Soaring into Central Flying Service at Bill and Hillary Clinton National Airport, a stone's throw from the Rockies-fed Arkansas River, a single word comes to mind: colossal.

Covering 77 acres, the fixed base operation is perhaps the world's largest. Spread across its landscape are 21 hangars sheltering 558,000 square feet of aircraft storage space.

But ask Richard Holbert, President/CEO for Central Flying Service, about those facts and he'll tell you the far bigger feat is reaching 75 years in business – owned and run by the same family.

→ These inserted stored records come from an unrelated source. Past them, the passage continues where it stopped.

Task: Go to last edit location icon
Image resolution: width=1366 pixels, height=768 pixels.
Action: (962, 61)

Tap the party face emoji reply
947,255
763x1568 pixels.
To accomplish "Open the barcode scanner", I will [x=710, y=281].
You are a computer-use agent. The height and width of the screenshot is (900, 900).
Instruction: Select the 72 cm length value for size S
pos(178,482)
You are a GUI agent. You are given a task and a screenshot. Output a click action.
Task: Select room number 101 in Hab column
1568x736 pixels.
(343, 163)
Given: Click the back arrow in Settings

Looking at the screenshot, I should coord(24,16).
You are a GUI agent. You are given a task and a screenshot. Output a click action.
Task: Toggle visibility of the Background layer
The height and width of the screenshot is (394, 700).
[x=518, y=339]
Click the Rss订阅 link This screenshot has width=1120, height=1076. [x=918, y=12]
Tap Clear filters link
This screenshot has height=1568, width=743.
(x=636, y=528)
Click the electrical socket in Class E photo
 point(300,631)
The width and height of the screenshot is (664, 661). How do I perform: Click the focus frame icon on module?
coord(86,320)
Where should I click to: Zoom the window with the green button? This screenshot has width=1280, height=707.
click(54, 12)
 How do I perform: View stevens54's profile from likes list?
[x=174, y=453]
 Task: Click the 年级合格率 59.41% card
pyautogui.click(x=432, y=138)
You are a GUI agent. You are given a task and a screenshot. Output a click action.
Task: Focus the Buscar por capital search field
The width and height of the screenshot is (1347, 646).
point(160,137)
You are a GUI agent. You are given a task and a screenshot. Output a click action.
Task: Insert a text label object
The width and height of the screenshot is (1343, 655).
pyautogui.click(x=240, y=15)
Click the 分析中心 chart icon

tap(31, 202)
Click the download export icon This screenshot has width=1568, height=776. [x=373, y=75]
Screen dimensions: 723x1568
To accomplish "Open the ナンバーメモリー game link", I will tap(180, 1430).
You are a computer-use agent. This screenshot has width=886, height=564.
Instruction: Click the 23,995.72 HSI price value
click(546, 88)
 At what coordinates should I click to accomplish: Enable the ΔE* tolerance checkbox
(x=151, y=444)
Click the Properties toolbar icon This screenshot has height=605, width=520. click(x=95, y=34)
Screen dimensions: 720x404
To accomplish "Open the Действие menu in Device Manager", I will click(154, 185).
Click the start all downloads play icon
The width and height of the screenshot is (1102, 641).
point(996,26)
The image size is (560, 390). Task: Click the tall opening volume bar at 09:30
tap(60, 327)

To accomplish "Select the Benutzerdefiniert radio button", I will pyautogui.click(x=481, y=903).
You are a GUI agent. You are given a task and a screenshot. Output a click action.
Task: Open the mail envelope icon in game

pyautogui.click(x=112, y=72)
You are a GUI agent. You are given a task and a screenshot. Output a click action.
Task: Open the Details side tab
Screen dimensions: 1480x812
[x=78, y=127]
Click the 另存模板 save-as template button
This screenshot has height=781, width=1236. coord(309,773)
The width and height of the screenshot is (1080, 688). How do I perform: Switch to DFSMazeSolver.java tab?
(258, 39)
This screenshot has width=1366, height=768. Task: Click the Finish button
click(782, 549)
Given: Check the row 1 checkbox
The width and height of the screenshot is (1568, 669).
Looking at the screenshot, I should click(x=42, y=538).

"Being in business all these years, serving repeat customers, growing our capabilities and employment opportunities – that counts far more than any other measure," says Holbert. "In an industry with so many ups and downs, our 75th anniversary is a tribute to our hard-working employees and the loyal customers who continue to believe in us."

Central's longevity, says Holbert, has a lot to do with attitude. "We serve a lot of corporate flight customers, and the bulk of our fuel sales goes into turbine aircraft," he says. "But it's our mission to welcome everybody, no matter what size aircraft they pull up in."

Of course, customer-focused attention may come naturally from an FBO in a state boasting the motto Regnat Populus – "the people rule."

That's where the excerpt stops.